Accordingly, defendant is entitled to a total of 224 days of presentence conduct credits for her time spent in actual custody in county jail or penal institution. She is not entitled to presentence conduct credits, however, for her time spent at Bell Salvation Army, a residential drug treatment program. In People v. Palazuelos (1986) 180 Cal.App.3d 962, the appellate court pointed out that persons who had been confined in drug treatment facilities as a condition of probation and were later sentenced to prison after revocation of probation were not covered by the provisions of section 4019. (Palazuelos, at pp. 964, 965-966; see also, People v. Darnell (1990) 224 Cal.App.3d 806, 811 [confinement in alcohol rehabilitation program as condition of own-recognizance release]; People v. Ambrose (1992) 7 Cal.App.4th 1917, 1924-1925 [confinement in residential alcoholic treatment center]; People v. Broad (1985) 165 Cal.App.3d 882, 884 [confinement in residential drug treatment facility]; People v. Waterman (1986) 42 Cal.3d 565, 571, fn. 4, [confinement in state mental hospital for treatment of incompetency to stand trial].) In People v.

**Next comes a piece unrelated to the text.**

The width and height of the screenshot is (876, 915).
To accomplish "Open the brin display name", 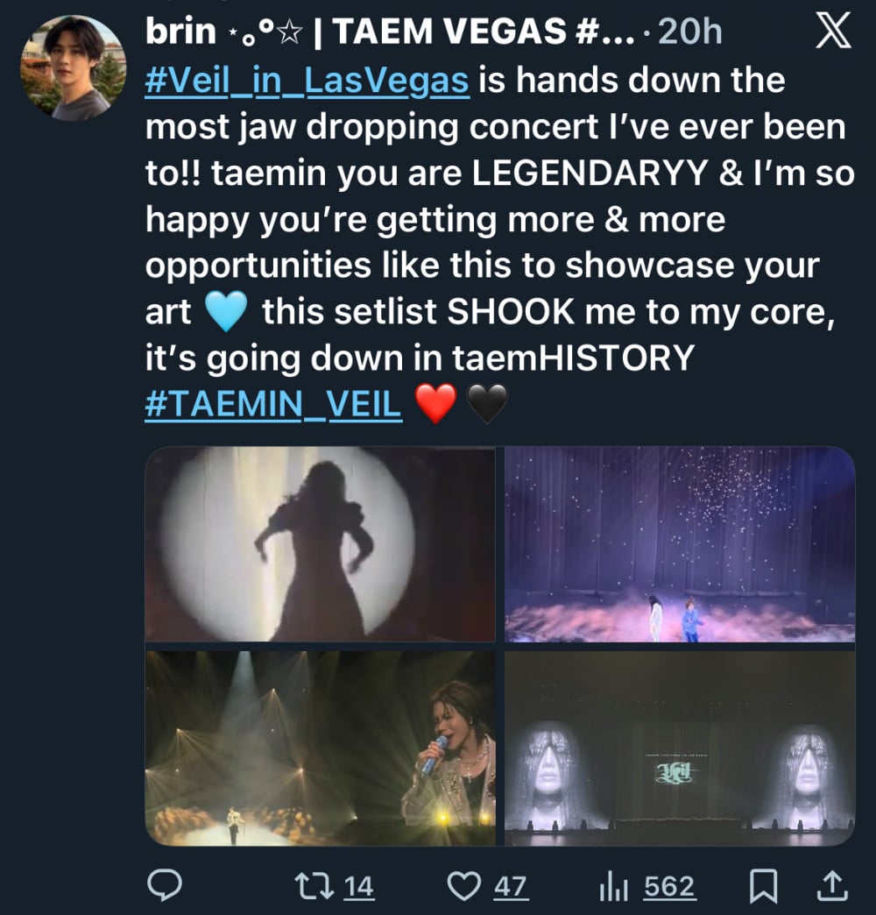I will pyautogui.click(x=180, y=32).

Saffell (1979) 25 Cal.3d 223, our Supreme Court explained that the purposes of conduct credits are to encourage prisoners to conform to prison regulations; refrain from criminal activity, especially assaultive behavior; and make an effort to participate in “rehabilitative” activities while incarcerated. (Id. at p. 233.) The court held that these goals were appropriate to the prison setting but not to hospital treatment modalities and thus refused to award such credits to person committed to state mental hospitals as mentally disordered sex offenders. (Id. at p. 235.)
III
DISPOSITION
The judgment is modified to award defendant an additional 79 days of presentence conduct credits, for a total of 541 days of presentence credit. The trial court is directed to amend the minute order of May 28, 2010, and the abstract of judgment to reflect 541 days of presentence credit and to forward a certified copy of the amended abstract to the Department of Corrections and Rehabilitation. (§§ 1213, 1216.) The judgment as thus modified is affirmed.
We concur: RAMIREZ P.J., CODRINGTON J.
Judge of the Riverside Superior Court assigned by the Chief Justice pursuant to article VI, section 6 of the California Constitution.